» **WORK TO DO**
Turn all of the rows below into a numbered list, skipping any blank lines. Leave the pictures out.

==== RAW RECORDS

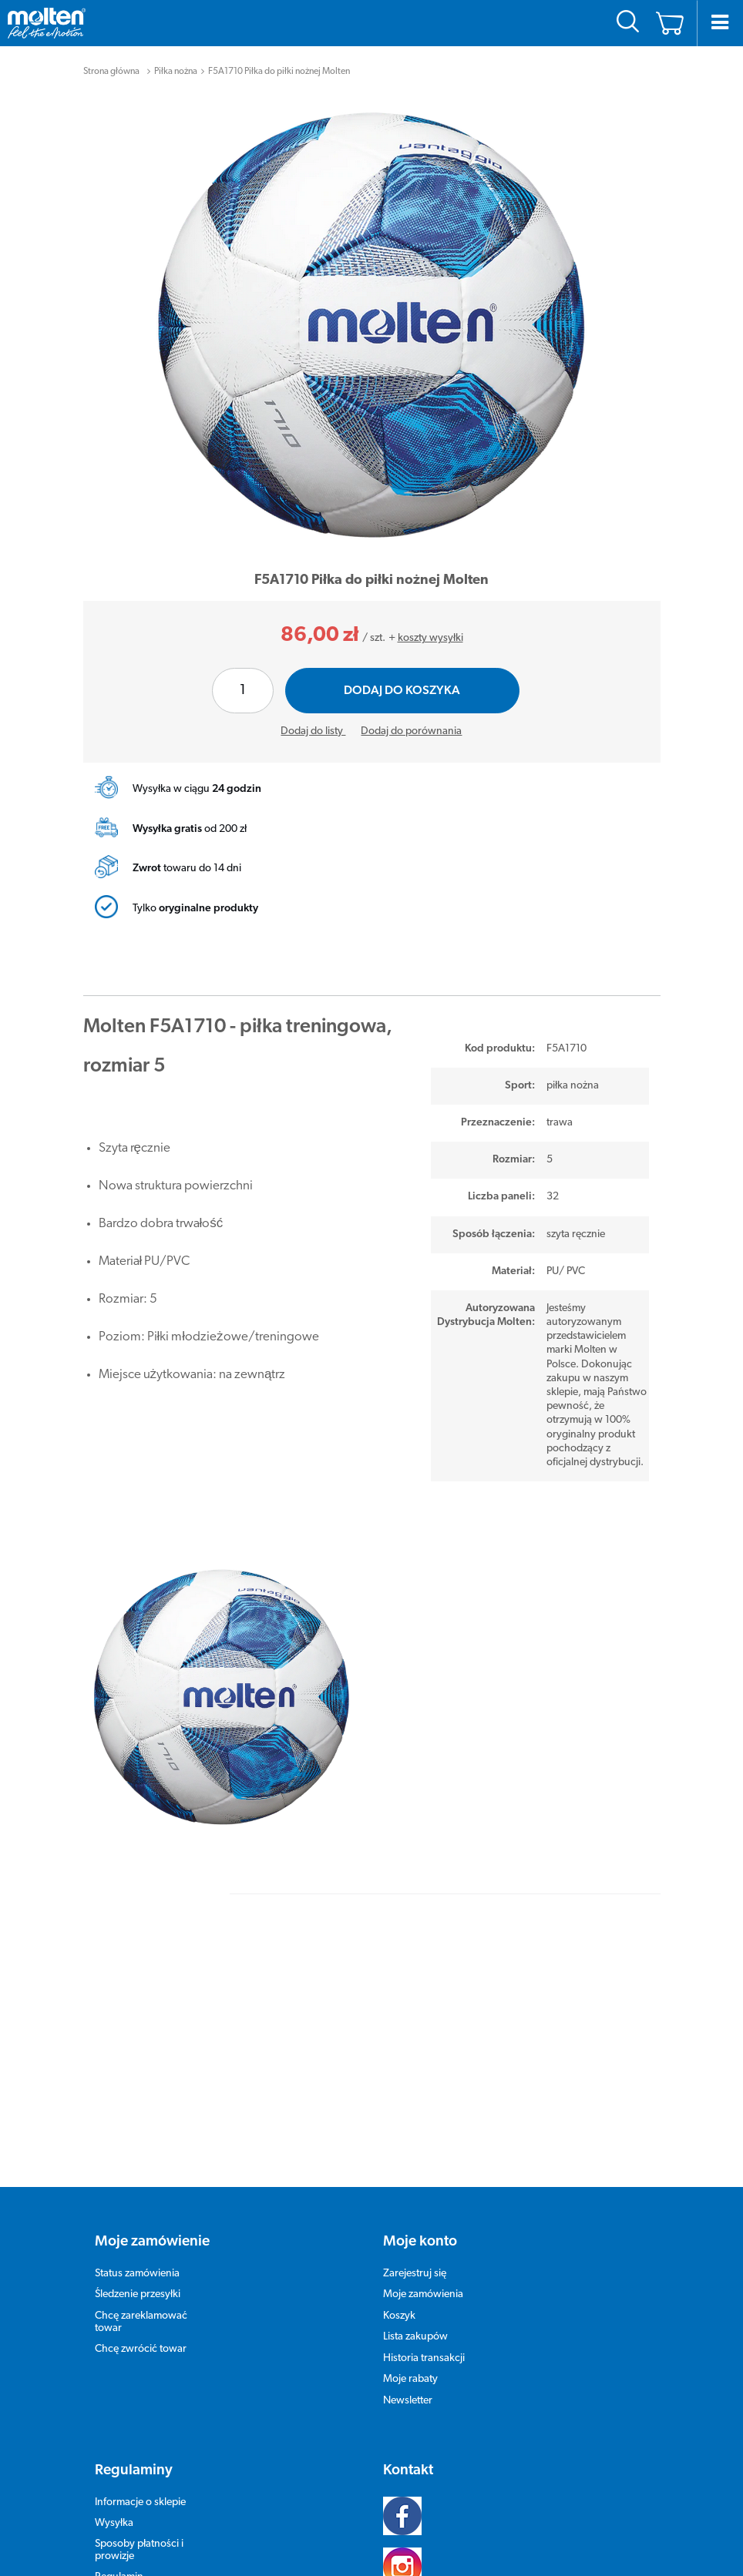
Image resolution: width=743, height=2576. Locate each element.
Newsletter (407, 2377)
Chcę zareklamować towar (141, 2299)
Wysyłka (114, 2500)
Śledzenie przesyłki (137, 2271)
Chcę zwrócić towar (141, 2326)
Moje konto (420, 2219)
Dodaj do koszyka (402, 691)
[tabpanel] (372, 325)
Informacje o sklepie (140, 2479)
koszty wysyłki (430, 638)
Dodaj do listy (313, 731)
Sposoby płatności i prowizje (139, 2527)
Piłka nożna (175, 71)
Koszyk (399, 2293)
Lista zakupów (415, 2313)
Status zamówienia (137, 2250)
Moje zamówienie (152, 2219)
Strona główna (111, 71)
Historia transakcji (424, 2335)
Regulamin (119, 2554)
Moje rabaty (410, 2356)
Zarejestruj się (414, 2250)
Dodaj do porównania (411, 731)
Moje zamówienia (423, 2271)
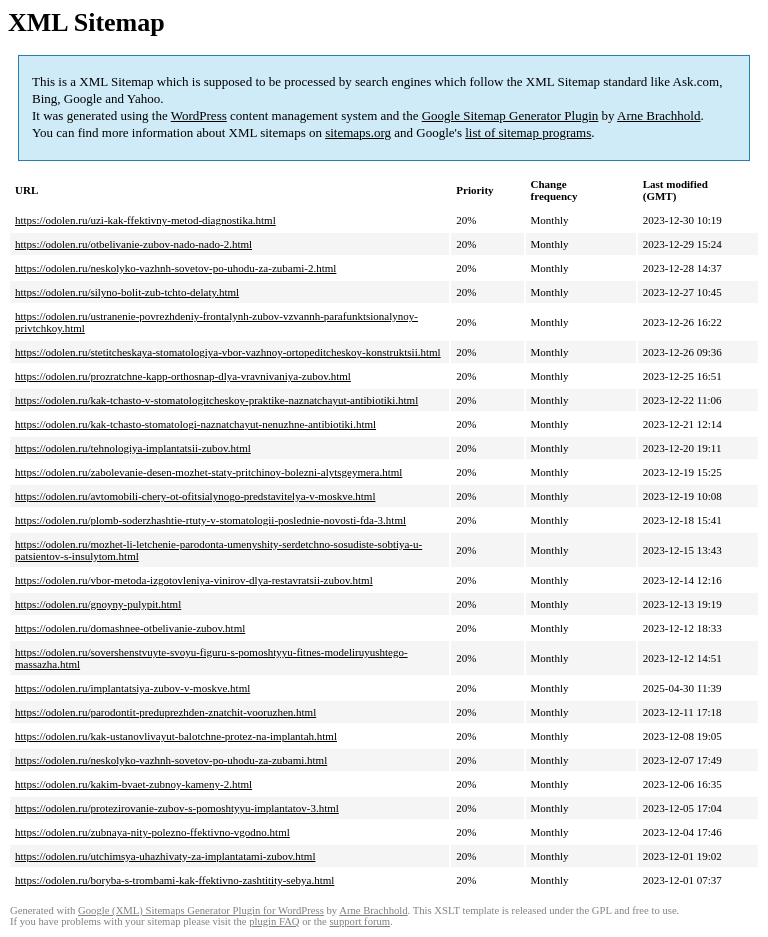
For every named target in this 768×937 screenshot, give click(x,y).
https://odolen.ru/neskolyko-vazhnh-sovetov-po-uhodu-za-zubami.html (171, 760)
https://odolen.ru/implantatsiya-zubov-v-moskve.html (132, 688)
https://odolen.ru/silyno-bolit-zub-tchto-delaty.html (127, 292)
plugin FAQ (274, 921)
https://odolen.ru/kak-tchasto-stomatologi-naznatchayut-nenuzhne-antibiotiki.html (195, 424)
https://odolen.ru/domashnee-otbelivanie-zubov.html (130, 628)
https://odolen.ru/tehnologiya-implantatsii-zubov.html (133, 448)
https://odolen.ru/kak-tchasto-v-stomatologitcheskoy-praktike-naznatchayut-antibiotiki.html (216, 400)
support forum (359, 921)
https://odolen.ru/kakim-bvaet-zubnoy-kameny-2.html (133, 784)
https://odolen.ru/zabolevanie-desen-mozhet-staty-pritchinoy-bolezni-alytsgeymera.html (208, 472)
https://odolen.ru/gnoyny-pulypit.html (98, 604)
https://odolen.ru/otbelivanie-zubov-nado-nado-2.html (133, 244)
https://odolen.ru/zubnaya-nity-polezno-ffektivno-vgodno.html (152, 832)
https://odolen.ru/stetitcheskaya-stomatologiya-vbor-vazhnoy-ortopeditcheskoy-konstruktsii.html (228, 352)
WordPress (199, 115)
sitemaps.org (358, 132)
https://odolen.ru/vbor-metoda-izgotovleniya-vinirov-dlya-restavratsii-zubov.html (194, 580)
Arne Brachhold (658, 115)
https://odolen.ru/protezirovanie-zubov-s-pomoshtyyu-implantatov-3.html (177, 808)
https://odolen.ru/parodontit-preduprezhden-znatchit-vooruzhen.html (165, 712)
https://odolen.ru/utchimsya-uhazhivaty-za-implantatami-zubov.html (165, 856)
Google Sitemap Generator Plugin (510, 115)
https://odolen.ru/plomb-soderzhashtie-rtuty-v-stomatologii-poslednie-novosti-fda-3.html (210, 520)
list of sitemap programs (528, 132)
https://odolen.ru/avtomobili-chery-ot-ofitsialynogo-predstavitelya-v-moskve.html (195, 496)
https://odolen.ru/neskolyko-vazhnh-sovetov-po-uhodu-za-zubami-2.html (175, 268)
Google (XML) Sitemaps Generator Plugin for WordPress (201, 910)
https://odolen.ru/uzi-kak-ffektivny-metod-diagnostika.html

========

» **IN RESPONSE**
1. Image resolution: width=743, height=2576. Locate each element.
2. Newsletter (407, 2377)
3. Chcę zareklamować towar (141, 2299)
4. Wysyłka (114, 2500)
5. Śledzenie przesyłki (137, 2271)
6. Chcę zwrócić towar (141, 2326)
7. Moje konto (420, 2219)
8. Dodaj do koszyka (402, 691)
9. [tabpanel] (372, 325)
10. Informacje o sklepie (140, 2479)
11. koszty wysyłki (430, 638)
12. Dodaj do listy (313, 731)
13. Sposoby płatności i prowizje (139, 2527)
14. Piłka nożna (175, 71)
15. Koszyk (399, 2293)
16. Lista zakupów (415, 2313)
17. Status zamówienia (137, 2250)
18. Moje zamówienie (152, 2219)
19. Strona główna (111, 71)
20. Historia transakcji (424, 2335)
21. Regulamin (119, 2554)
22. Moje rabaty (410, 2356)
23. Zarejestruj się (414, 2250)
24. Dodaj do porównania (411, 731)
25. Moje zamówienia (423, 2271)
26. For every named target in this 768×937 screenshot, give click(x,y).
27. https://odolen.ru/neskolyko-vazhnh-sovetov-po-uhodu-za-zubami.html (171, 760)
28. https://odolen.ru/implantatsiya-zubov-v-moskve.html (132, 688)
29. https://odolen.ru/silyno-bolit-zub-tchto-delaty.html (127, 292)
30. plugin FAQ (274, 921)
31. https://odolen.ru/kak-tchasto-stomatologi-naznatchayut-nenuzhne-antibiotiki.html (195, 424)
32. https://odolen.ru/domashnee-otbelivanie-zubov.html (130, 628)
33. https://odolen.ru/tehnologiya-implantatsii-zubov.html (133, 448)
34. https://odolen.ru/kak-tchasto-v-stomatologitcheskoy-praktike-naznatchayut-antibiotiki.html (216, 400)
35. support forum (359, 921)
36. https://odolen.ru/kakim-bvaet-zubnoy-kameny-2.html (133, 784)
37. https://odolen.ru/zabolevanie-desen-mozhet-staty-pritchinoy-bolezni-alytsgeymera.html (208, 472)
38. https://odolen.ru/gnoyny-pulypit.html (98, 604)
39. https://odolen.ru/otbelivanie-zubov-nado-nado-2.html (133, 244)
40. https://odolen.ru/zubnaya-nity-polezno-ffektivno-vgodno.html (152, 832)
41. https://odolen.ru/stetitcheskaya-stomatologiya-vbor-vazhnoy-ortopeditcheskoy-konstruktsii.html (228, 352)
42. WordPress (199, 115)
43. sitemaps.org (358, 132)
44. https://odolen.ru/vbor-metoda-izgotovleniya-vinirov-dlya-restavratsii-zubov.html (194, 580)
45. Arne Brachhold (658, 115)
46. https://odolen.ru/protezirovanie-zubov-s-pomoshtyyu-implantatov-3.html (177, 808)
47. https://odolen.ru/parodontit-preduprezhden-znatchit-vooruzhen.html (165, 712)
48. https://odolen.ru/utchimsya-uhazhivaty-za-implantatami-zubov.html (165, 856)
49. Google Sitemap Generator Plugin (510, 115)
50. https://odolen.ru/plomb-soderzhashtie-rtuty-v-stomatologii-poslednie-novosti-fda-3.html (210, 520)
51. list of sitemap programs (528, 132)
52. https://odolen.ru/avtomobili-chery-ot-ofitsialynogo-predstavitelya-v-moskve.html (195, 496)
53. https://odolen.ru/neskolyko-vazhnh-sovetov-po-uhodu-za-zubami-2.html (175, 268)
54. Google (XML) Sitemaps Generator Plugin for WordPress (201, 910)
55. https://odolen.ru/uzi-kak-ffektivny-metod-diagnostika.html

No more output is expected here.